The 150-year-old mystery of how the Hunley submarine crew died has been solved

Crewmen aboard the first submarine to sink an enemy ship were killed by the pressure blast of their own torpedo, research has shown.

The 39ft vessel, HL Hunley, took part in the American Civil War on the Confederate side. Its “engine” was a hand-cranked propeller and it carried a 135 pound copper keg of gunpowder at the end of a 16ft spar.

On its first and last mission on February 17 1864, the cigar-shaped submarine sank the 1,200 ton Union warship USS Housatonic outside Charleston harbour, South Carolina.

Painting by Conrad Wise Chapman entitled "Submarine Torpedo Boat"
This painting by Conrad Wise Chapman shows what the submarine would have looked like (Conrad Wise Chapman/PA)

While historical records show the steam-powered sloop sank in less than five minutes, the fate of the Hunley remained unknown until the sub was discovered on the sea bed 300 metres from the Housatonic’s resting place.

When the boat was raised in 2000, the skeletons of its eight crewmen were found seated at their respective stations with no sign of physical injury or any evidence that they had attempted to escape.

It has taken more than 150 years for US scientists to solve the mystery of how the men met their deaths.

They were killed instantly when the force of the torpedo’s explosion sent a shock wave blast through the submarine that would have pulverised the crew members’ internal organs, especially the lungs and brain.

President Lincoln issues the Emancipation Proclomation
It might seem incredible to think submarines were in use during the American Civil War (PA Archive)

Dr Rachel Lance from Duke University, who led the research published in the journal Public Library of Science ONE, said: “This is the characteristic trauma of blast victims; they call it ‘blast lung’.

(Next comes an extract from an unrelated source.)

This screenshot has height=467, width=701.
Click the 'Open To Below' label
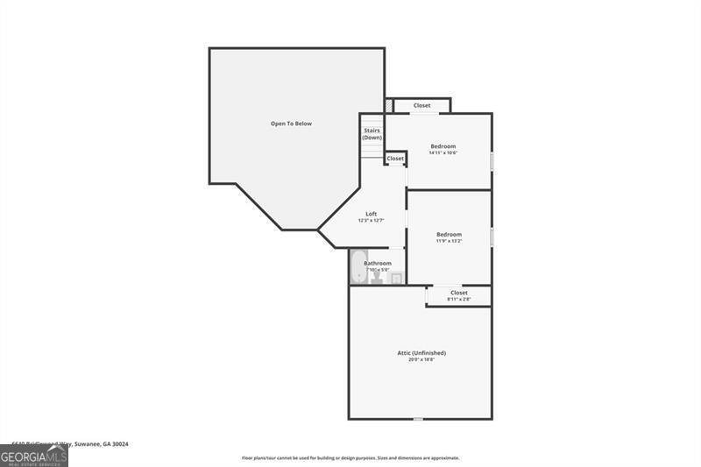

“You have an instant fatality that leaves no marks on the skeletal remains. Unfortunately, the soft tissues that would show us what happened have decomposed in the past hundred years.”

The Hunley’s “torpedo” was not self-propelled but carried on the end of a 16ft wooden pole that extended in front and slightly below its bow.

When the warhead was rammed into the enemy ship’s hull beneath the waterline it exploded with enormous force. But the furthest any member of the Hunley’s crew was from the blast was just 42ft.

The new fourth Astute-class nuclear-powered submarine, HMS Audacious
Submarines have come a long way in 153 years (Owen Humphreys/PA)

The submariners’ fate was revealed by blast tests carried out on a 6.5ft steel scale model of the vessel fitted with interior sensors.

Passing from the water to the air inside the Hunley’s hull, the speed of the shock wave fell from about 1,500 to 340 metres per second, the study showed.

This led to what Dr Lance called the “hot chocolate effect”.

She said: “When you mix these speeds together in a frothy combination like the human lungs, or hot chocolate, it combines and it ends up making the energy go slower than it would in either one.”

As a result, soft tissue damage lasted longer and was amplified. Delicate structures in the lungs would have been torn apart, causing instant death. Traumatic brain injuries are also likely to have occurred, said Dr Lance.

This Russian submarine was in use some 50 years after the one which sank in South Carolina (PA Archive)

Her historical research showed that during training, the submarine stayed hundreds of yards away from test blasts that were significantly smaller than the explosion which sank the Housatonic.

“Blast travels really far underwater,” she said. “If you’re practising 200 yards away, and then you triple the size of your bomb and put it 16 feet away, you have to be at least aware that there’s a possibility of injury.”